Data records
****************

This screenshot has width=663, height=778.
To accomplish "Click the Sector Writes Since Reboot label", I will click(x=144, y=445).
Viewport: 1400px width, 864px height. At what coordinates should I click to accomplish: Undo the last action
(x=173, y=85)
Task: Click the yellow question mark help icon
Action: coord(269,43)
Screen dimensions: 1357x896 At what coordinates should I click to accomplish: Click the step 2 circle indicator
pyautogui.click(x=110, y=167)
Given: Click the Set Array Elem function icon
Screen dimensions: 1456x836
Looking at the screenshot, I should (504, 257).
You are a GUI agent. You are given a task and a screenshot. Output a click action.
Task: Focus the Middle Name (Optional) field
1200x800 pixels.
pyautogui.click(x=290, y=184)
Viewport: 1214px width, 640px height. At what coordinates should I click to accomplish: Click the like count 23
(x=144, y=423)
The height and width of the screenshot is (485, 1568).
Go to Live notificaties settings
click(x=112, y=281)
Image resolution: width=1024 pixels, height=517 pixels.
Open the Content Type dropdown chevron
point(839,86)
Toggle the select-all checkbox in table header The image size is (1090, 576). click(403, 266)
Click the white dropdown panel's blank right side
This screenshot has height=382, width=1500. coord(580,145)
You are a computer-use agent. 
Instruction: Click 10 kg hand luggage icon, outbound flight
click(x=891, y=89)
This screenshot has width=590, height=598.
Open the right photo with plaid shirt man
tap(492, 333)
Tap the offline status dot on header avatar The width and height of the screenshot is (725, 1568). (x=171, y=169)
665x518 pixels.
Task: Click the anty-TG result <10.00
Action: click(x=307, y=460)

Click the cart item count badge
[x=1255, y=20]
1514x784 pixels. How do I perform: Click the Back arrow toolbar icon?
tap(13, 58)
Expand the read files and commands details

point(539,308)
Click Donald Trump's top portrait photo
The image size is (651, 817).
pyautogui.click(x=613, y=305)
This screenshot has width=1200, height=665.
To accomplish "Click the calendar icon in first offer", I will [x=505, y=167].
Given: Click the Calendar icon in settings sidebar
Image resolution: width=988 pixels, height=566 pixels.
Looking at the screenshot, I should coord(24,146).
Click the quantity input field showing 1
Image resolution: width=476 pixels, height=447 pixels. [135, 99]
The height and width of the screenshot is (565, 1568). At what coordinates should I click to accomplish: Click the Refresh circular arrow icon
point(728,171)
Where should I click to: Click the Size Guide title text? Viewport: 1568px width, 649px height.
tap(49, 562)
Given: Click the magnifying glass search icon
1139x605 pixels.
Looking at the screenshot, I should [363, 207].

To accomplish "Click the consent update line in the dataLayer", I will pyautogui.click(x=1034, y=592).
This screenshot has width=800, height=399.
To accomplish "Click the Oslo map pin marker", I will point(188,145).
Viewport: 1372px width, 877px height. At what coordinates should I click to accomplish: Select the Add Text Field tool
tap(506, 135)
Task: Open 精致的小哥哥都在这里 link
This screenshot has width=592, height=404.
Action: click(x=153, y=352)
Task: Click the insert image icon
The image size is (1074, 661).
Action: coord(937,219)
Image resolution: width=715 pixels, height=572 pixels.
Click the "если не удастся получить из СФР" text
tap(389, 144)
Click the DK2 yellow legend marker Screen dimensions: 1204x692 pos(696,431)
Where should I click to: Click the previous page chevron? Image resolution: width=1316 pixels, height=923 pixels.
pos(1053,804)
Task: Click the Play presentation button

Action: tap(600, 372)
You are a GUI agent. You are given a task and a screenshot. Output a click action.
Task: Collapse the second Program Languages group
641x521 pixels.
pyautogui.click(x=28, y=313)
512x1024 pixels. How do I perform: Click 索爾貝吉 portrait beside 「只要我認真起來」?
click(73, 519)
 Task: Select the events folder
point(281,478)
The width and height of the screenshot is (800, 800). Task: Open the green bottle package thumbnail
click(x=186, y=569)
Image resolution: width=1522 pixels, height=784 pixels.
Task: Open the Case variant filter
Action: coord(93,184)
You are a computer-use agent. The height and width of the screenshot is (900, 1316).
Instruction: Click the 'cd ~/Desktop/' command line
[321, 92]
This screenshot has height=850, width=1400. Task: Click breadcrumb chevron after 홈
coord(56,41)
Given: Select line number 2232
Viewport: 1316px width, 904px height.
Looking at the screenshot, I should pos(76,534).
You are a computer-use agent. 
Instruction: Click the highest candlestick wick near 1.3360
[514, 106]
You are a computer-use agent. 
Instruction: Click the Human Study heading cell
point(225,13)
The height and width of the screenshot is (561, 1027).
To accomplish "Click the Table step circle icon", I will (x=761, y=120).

****************

Copy out every one of the rows above, word for word, with no changes.

◆ Worked solution
This screenshot has width=663, height=778.
To accomplish "Click the Sector Writes Since Reboot label", I will click(x=144, y=445).
Viewport: 1400px width, 864px height. At what coordinates should I click to accomplish: Undo the last action
(x=173, y=85)
Task: Click the yellow question mark help icon
Action: coord(269,43)
Screen dimensions: 1357x896 At what coordinates should I click to accomplish: Click the step 2 circle indicator
pyautogui.click(x=110, y=167)
Given: Click the Set Array Elem function icon
Screen dimensions: 1456x836
Looking at the screenshot, I should (504, 257).
You are a GUI agent. You are given a task and a screenshot. Output a click action.
Task: Focus the Middle Name (Optional) field
1200x800 pixels.
pyautogui.click(x=290, y=184)
Viewport: 1214px width, 640px height. At what coordinates should I click to accomplish: Click the like count 23
(x=144, y=423)
The height and width of the screenshot is (485, 1568).
Go to Live notificaties settings
click(x=112, y=281)
Image resolution: width=1024 pixels, height=517 pixels.
Open the Content Type dropdown chevron
point(839,86)
Toggle the select-all checkbox in table header The image size is (1090, 576). click(403, 266)
Click the white dropdown panel's blank right side
This screenshot has height=382, width=1500. coord(580,145)
You are a computer-use agent. 
Instruction: Click 10 kg hand luggage icon, outbound flight
click(x=891, y=89)
This screenshot has width=590, height=598.
Open the right photo with plaid shirt man
tap(492, 333)
Tap the offline status dot on header avatar The width and height of the screenshot is (725, 1568). (x=171, y=169)
665x518 pixels.
Task: Click the anty-TG result <10.00
Action: click(x=307, y=460)

Click the cart item count badge
[x=1255, y=20]
1514x784 pixels. How do I perform: Click the Back arrow toolbar icon?
tap(13, 58)
Expand the read files and commands details

point(539,308)
Click Donald Trump's top portrait photo
The image size is (651, 817).
pyautogui.click(x=613, y=305)
This screenshot has width=1200, height=665.
To accomplish "Click the calendar icon in first offer", I will [x=505, y=167].
Given: Click the Calendar icon in settings sidebar
Image resolution: width=988 pixels, height=566 pixels.
Looking at the screenshot, I should coord(24,146).
Click the quantity input field showing 1
Image resolution: width=476 pixels, height=447 pixels. [135, 99]
The height and width of the screenshot is (565, 1568). At what coordinates should I click to accomplish: Click the Refresh circular arrow icon
point(728,171)
Where should I click to: Click the Size Guide title text? Viewport: 1568px width, 649px height.
tap(49, 562)
Given: Click the magnifying glass search icon
1139x605 pixels.
Looking at the screenshot, I should [363, 207].

To accomplish "Click the consent update line in the dataLayer", I will pyautogui.click(x=1034, y=592).
This screenshot has width=800, height=399.
To accomplish "Click the Oslo map pin marker", I will point(188,145).
Viewport: 1372px width, 877px height. At what coordinates should I click to accomplish: Select the Add Text Field tool
tap(506, 135)
Task: Open 精致的小哥哥都在这里 link
This screenshot has width=592, height=404.
Action: click(x=153, y=352)
Task: Click the insert image icon
The image size is (1074, 661).
Action: coord(937,219)
Image resolution: width=715 pixels, height=572 pixels.
Click the "если не удастся получить из СФР" text
tap(389, 144)
Click the DK2 yellow legend marker Screen dimensions: 1204x692 pos(696,431)
Where should I click to: Click the previous page chevron? Image resolution: width=1316 pixels, height=923 pixels.
pos(1053,804)
Task: Click the Play presentation button

Action: tap(600, 372)
You are a GUI agent. You are given a task and a screenshot. Output a click action.
Task: Collapse the second Program Languages group
641x521 pixels.
pyautogui.click(x=28, y=313)
512x1024 pixels. How do I perform: Click 索爾貝吉 portrait beside 「只要我認真起來」?
click(73, 519)
 Task: Select the events folder
point(281,478)
The width and height of the screenshot is (800, 800). Task: Open the green bottle package thumbnail
click(x=186, y=569)
Image resolution: width=1522 pixels, height=784 pixels.
Task: Open the Case variant filter
Action: coord(93,184)
You are a computer-use agent. The height and width of the screenshot is (900, 1316).
Instruction: Click the 'cd ~/Desktop/' command line
[321, 92]
This screenshot has height=850, width=1400. Task: Click breadcrumb chevron after 홈
coord(56,41)
Given: Select line number 2232
Viewport: 1316px width, 904px height.
Looking at the screenshot, I should pos(76,534).
You are a computer-use agent. 
Instruction: Click the highest candlestick wick near 1.3360
[514, 106]
You are a computer-use agent. 
Instruction: Click the Human Study heading cell
point(225,13)
The height and width of the screenshot is (561, 1027).
To accomplish "Click the Table step circle icon", I will (x=761, y=120).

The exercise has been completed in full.